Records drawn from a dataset

--------

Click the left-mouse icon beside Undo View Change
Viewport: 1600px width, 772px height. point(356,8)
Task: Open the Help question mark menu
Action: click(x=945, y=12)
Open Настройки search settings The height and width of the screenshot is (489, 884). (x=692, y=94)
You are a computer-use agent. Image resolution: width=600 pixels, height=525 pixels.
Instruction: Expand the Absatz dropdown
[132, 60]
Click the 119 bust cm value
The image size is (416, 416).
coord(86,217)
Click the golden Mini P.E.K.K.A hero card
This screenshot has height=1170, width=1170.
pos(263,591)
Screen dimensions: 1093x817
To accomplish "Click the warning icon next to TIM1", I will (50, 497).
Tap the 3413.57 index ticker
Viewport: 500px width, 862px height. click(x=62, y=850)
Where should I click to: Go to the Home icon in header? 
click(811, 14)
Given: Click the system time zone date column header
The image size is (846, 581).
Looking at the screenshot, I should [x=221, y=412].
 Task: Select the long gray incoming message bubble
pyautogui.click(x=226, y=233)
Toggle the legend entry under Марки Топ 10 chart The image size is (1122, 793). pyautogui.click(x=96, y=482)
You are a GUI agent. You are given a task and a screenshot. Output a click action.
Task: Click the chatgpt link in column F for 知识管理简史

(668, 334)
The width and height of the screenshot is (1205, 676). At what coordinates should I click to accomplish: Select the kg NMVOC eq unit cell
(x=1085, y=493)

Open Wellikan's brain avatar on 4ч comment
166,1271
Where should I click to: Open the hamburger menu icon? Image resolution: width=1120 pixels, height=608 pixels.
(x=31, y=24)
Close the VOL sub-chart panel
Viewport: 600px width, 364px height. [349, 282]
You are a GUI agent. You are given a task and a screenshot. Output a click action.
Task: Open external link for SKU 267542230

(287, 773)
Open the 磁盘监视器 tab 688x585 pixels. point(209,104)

--------

> [Task brief]: All lines of the data above must be repeated exactly.

> [Written answer]:
Click the left-mouse icon beside Undo View Change
Viewport: 1600px width, 772px height. point(356,8)
Task: Open the Help question mark menu
Action: click(x=945, y=12)
Open Настройки search settings The height and width of the screenshot is (489, 884). (x=692, y=94)
You are a computer-use agent. Image resolution: width=600 pixels, height=525 pixels.
Instruction: Expand the Absatz dropdown
[132, 60]
Click the 119 bust cm value
The image size is (416, 416).
coord(86,217)
Click the golden Mini P.E.K.K.A hero card
This screenshot has height=1170, width=1170.
pos(263,591)
Screen dimensions: 1093x817
To accomplish "Click the warning icon next to TIM1", I will (50, 497).
Tap the 3413.57 index ticker
Viewport: 500px width, 862px height. click(x=62, y=850)
Where should I click to: Go to the Home icon in header? 
click(811, 14)
Given: Click the system time zone date column header
The image size is (846, 581).
Looking at the screenshot, I should [x=221, y=412].
 Task: Select the long gray incoming message bubble
pyautogui.click(x=226, y=233)
Toggle the legend entry under Марки Топ 10 chart The image size is (1122, 793). pyautogui.click(x=96, y=482)
You are a GUI agent. You are given a task and a screenshot. Output a click action.
Task: Click the chatgpt link in column F for 知识管理简史

(668, 334)
The width and height of the screenshot is (1205, 676). At what coordinates should I click to accomplish: Select the kg NMVOC eq unit cell
(x=1085, y=493)

Open Wellikan's brain avatar on 4ч comment
166,1271
Where should I click to: Open the hamburger menu icon? Image resolution: width=1120 pixels, height=608 pixels.
(x=31, y=24)
Close the VOL sub-chart panel
Viewport: 600px width, 364px height. [349, 282]
You are a GUI agent. You are given a task and a screenshot. Output a click action.
Task: Open external link for SKU 267542230

(287, 773)
Open the 磁盘监视器 tab 688x585 pixels. point(209,104)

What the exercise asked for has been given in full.